Knowing that that the UNHRC could not have placed the GOSL under a legal obligation to comply with the resolution, the movers could have used a resolution in balanced and non-intrusive terms to place the GOSL under a moral obligation to comply with the ‘recommendations’.
But what was the reality?
The scope and purpose of the resolution reflect the norms set out in the UN documents quoted and accept ‘… its commitment to the sovereignty, independence, unity and territorial integrity of Sri Lanka…’, The concept of territorial integrity over the whole of Sri Lanka is repeated in another preambular paragraph … in a peaceful and unified land…’
Both statements clearly and possibly cleverly recognises that the armed conflict under review was between a lawfully constituted Government with full legal sovereignty over the whole of Sri Lanka and an organised group which sought to wrest control of a substantial part of the North and the East of Sri Lanka.
The text in the preambular paragraph ‘…. must ensure that any measure taken to combat terrorism …’ [emphasis by the author] by necessary implication, classifies the armed group in the conflict as ‘terrorists.’

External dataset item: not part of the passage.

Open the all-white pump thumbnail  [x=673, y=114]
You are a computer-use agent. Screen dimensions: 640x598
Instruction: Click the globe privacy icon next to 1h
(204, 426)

The rules applicable to the conflict prohibits ‘… making the civilian population as such, as well as individual civilians, the object of attack…’ wording that identifies the conflict under review as a non-international armed conflict between the military and armed groups consisting of combatants and non-combatants who serve ancillary roles in support of the combatants.
Those who do not fall into either of these classifications would be civilians and are prohibited from being made objects of attack. This gives rise to the oft repeated US-UK ‘formula’ that injury and damage to civilians and civilian institutions are ‘collateral damage’.
The rest of the preambular paragraphs cover two basic areas of concern, one being reconciliation and other the promotion and protection of the human rights and freedoms of the whole population of Sri Lanka.
The combination of objectives is reflected in the preambular paragraphs of the resolution which covers the ‘.. full range of judicial and non-judicial measures…’ required in the aftermath of a non-international armed conflict to ‘… promote the rule of law in accordance with international human rights law, with a view to preventing the recurrence of violations and abuses…’ as a platform for healing the trauma and restoring confidence in the State institutions that promote and protect the human rights of the population as a whole.
Among the specifics identified are ‘…truth-seeking processes, such as truth and reconciliation commissions, that investigate patterns of past human rights violations and their causes and consequences are important tools that can complement judicial processes…designed within a specific societal context and be founded on broad national consultations with the inclusion of victims and civil society, including non-governmental organizations…’
The procedures for promotion and protection of human rights of the population include the standard rules prescribed in the UN Charter, The ECOSOC and the Covenant on Civil and Political Rights. In effect a ‘motherhood statement’ which can hardly be gainsaid, but do the operational clauses provide or prescribe the necessary mechanisms?
The preambular paragraphs also:-
a) welcome and acknowledge that the steps taken by the GOSL in ‘…rebuilding infrastructure, demining and resettling the majority of internally displaced persons…’ but notes that more needs be done in the restoration of full civilian life, including free and fair elections, freedom of expression, freedom form torture, freedom of religious expression and judicial independence.
b) appreciate the assistance to and co-operation with the UN High Commissioner for Human Rights, but note concern with ‘reported’ harassment of those who provided the High Commissioner with information.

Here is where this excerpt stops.